The Latin for it is mutandis mutandis, will change what needs to be changed. And we do this, this is what algebra is. So I can do f of x equals y plus two, and I can do it for a couple of values. I can tell you if y is three, then x is five, and if y is four, x is six.

And now I can do it with some totally different number, like a million. Then you can say, well, obviously it's a million and two, because you have an algebraic operation that you're applying to a variable. And deep learning systems kind of emulate that, but they don't actually do it.

The particular example, you can fudge a solution to that particular problem. The general form of that problem remains that what they learn is really correlations between different input and output nodes. And they're complex correlations with multiple nodes involved and so forth. But ultimately, they're correlative.

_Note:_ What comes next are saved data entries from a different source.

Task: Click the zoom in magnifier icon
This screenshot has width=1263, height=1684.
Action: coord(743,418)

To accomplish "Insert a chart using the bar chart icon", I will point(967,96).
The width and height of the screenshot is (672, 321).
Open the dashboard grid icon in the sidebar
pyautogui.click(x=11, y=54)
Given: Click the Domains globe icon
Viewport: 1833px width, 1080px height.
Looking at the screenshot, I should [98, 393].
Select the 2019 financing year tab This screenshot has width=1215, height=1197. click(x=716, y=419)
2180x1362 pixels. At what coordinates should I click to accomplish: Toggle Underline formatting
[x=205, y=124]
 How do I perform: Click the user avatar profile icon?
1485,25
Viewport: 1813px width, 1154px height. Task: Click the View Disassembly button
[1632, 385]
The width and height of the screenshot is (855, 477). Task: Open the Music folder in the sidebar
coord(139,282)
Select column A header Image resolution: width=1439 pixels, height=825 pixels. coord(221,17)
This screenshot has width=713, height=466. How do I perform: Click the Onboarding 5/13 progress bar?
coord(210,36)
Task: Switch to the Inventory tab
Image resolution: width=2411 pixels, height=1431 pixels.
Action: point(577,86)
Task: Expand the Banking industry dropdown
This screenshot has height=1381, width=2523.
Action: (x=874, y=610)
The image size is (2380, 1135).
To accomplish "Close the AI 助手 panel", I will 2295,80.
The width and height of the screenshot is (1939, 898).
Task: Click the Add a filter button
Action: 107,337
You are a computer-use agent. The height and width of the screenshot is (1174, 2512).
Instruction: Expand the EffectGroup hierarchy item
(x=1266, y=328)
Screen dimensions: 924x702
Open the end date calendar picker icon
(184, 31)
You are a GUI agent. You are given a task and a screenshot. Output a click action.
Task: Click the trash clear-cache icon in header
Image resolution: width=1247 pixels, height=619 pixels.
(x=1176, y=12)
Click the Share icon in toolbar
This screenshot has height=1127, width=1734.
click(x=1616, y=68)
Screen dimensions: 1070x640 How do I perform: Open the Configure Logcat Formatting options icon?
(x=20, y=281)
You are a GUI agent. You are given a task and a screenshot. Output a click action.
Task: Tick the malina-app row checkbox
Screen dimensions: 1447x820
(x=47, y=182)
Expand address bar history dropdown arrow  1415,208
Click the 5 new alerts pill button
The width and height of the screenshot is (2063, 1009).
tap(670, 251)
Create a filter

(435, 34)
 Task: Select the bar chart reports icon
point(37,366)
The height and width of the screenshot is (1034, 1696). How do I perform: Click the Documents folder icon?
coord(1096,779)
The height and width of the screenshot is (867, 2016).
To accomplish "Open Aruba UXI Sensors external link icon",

They're not structured over these operations over variables.

Now, someday people may do a new form of deep learning that incorporates that stuff. And I think it will help a lot. And there's some tentative work on things like differentiable programming right now that fall into that category. But the sort of classic stuff like people use for ImageNet doesn't have it.

And you have people like Hinton going around saying symbol manipulation, like what Marcus, what I advocate is like the gasoline engine. It's obsolete. We should just use this cool electric power that we've got with a deep learning. And that's really destructive, because we really do need to have the gasoline engine stuff that represents...

I mean, I don't think it's a good analogy, but we really do need to have the stuff that represents symbols. - Yeah, and Hinton as well would say that we do need to throw out everything and start over. So there's a... - Yeah, Hinton said that to Axios. And I had a friend who interviewed him and tried to pin him down on what exactly we need to throw out.

And he was very evasive. - Well, of course, 'cause we can't... If he knew that he'd throw it out himself, but I mean, you can't have it both ways. You can't be like, I don't know what to throw out, but I am gonna throw out the symbols. I mean, and not just the symbols, but the variables and the operations of the variables.

Don't forget the operations of the variables, the stuff that I'm endorsing, and which John McCarthy did when he founded AI, that stuff is the stuff that we build most computers out of. There are people now who say, we don't need computer programmers anymore. Not quite looking at the statistics of how much computer programmers actually get paid right now.

We need lots of computer programmers. And most of them, they do a little bit of machine learning, but they still do a lot of code, right? Code where it's like, if the value of X is greater than the value of Y, then do this kind of thing, like conditionals and comparing operations over variables.

Like there's this fantasy you can machine learn anything. There's some things you would never wanna machine learn. I would not use a phone operating system that was machine learned. Like you made a bunch of phone calls and you recorded which packets were transmitted and you just machine learned it.

It'd be insane. Or to build a web browser by taking logs of keystrokes and images, screenshots, and then trying to learn the relation between them. Nobody would ever, no rational person would ever try to build a browser that way. They would use symbol manipulation, the stuff that I think AI needs to avail itself of in addition to deep learning.